Star Trek: Into Darkness

I was looking forward to Star Trek: Into Darkness for months. Up until a week ago I was cautious, but once I bought the tickets my enthusiasm shot through the roof. It’s dangerous to have high expectations because often you end up disappointed. I was not disappointed. Quite the opposite, I was surprised just how good the new Star Trek is.

I expected the fact that Benedict Cumberbatch is ten times the actor in comparison to the rest of the cast will screw up the movie, but it didn’t. You know, the Batman/Robin Hood problem (Heath Ledger/Alan Rickman consume every other actor, rendering the movie unimportant). It did not happen because Benedict was casted for a role in which his superior acting skills are actually beneficial to the movie. I must say that is quite the achievement – knowing your limitations and using them to your advantage. Nice one, Mr Abrams.


I have no objections to the plot and I did not see a speck in it that I would change or edit out. Gross underuse of a fine piece of villain in the first movie was corrected. Chris Pine seems more used to the role and is looking rather good as James T. Kirk. Zachary Quinto was a good choice for Spock from the start, and Into Darkness just confirms that he was a damn good call.


I will not lie, the movie is not perfect. I had a feeling that some of the editing was awkward (because I had a thought about editing as I was watching the movie, and I do not have thoughts about editing, ever). Also, it did not really live up to its title. It’s just not dark enough. Most of the movie is clinically white, both literally and figuratively. The blue-eyed Chris Pine was not really all that adept in conveying the darkness I am sure was envisioned. Frankly, a shot of Eric Bana in the first movie was a lot darker than the entire Into Darkness. John Harrison (Cumberbatch) is not dark; he just is the way he is. Maybe it’s my perception, but you cannot attribute any modification of morality to him. Darkness and light do not apply. He is. This lack of darkness is purely subjective, and even so the movie did not lose anything – it just seems to have been misnamed.

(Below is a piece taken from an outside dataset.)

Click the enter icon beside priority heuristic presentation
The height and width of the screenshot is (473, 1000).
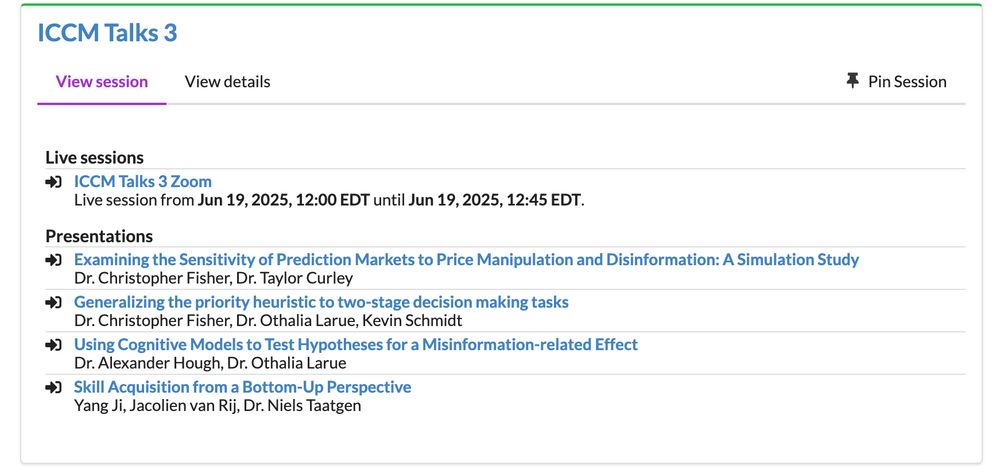(54, 302)
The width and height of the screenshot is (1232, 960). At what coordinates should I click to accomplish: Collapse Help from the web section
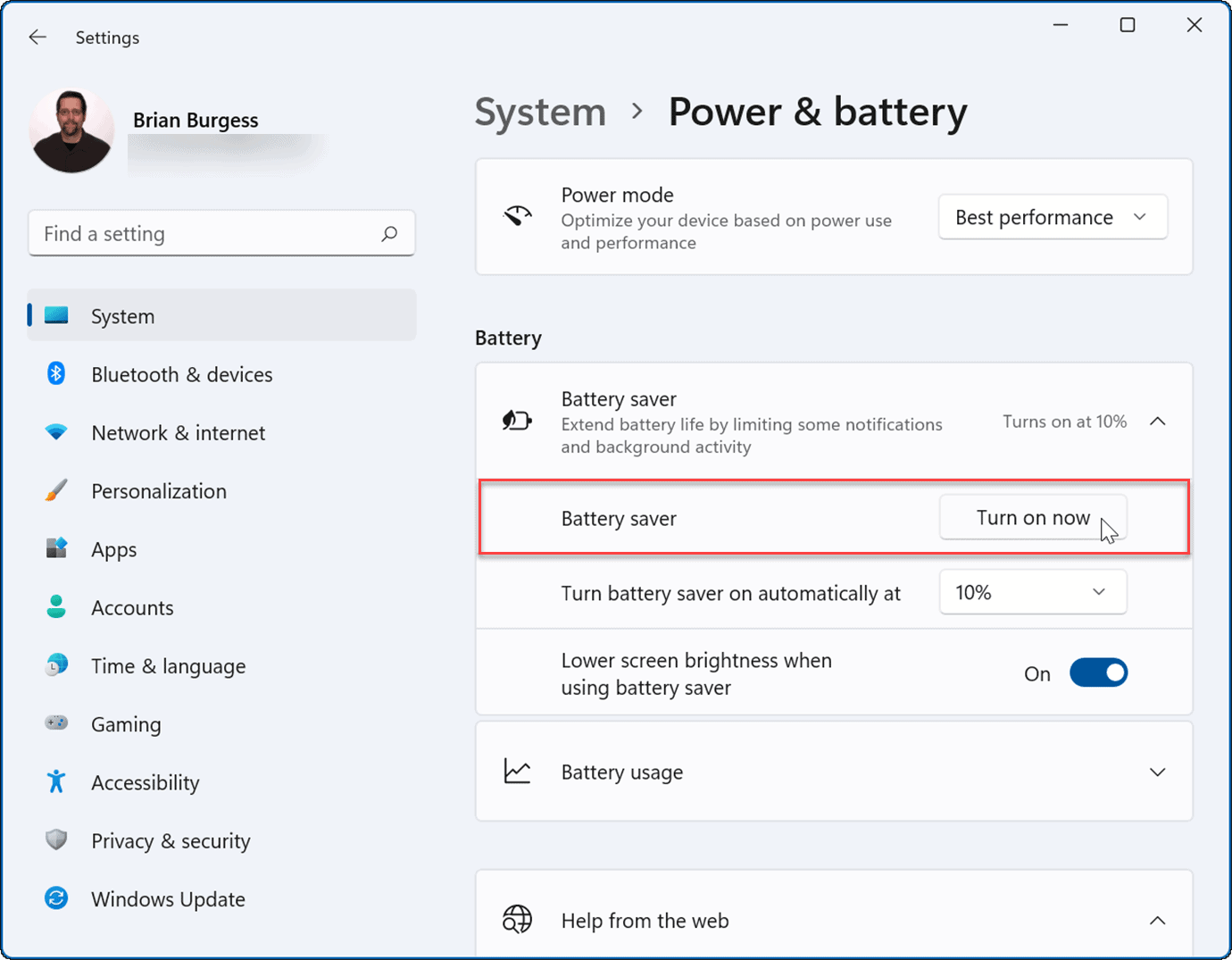point(1158,920)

123456Before I bring this review to an end, I must point out that I cannot help but wonder just how good the movie would be if I was a guy watching that strange looking Sherlock-dude and teary-eyed Kirk strutting about doing stuff. I put this here as a disclaimer. I think this movie is really, really good, but I am unable to distance myself from my minor obsession with Benedict Cumberbatch. But, come on, who could? Who would even want to?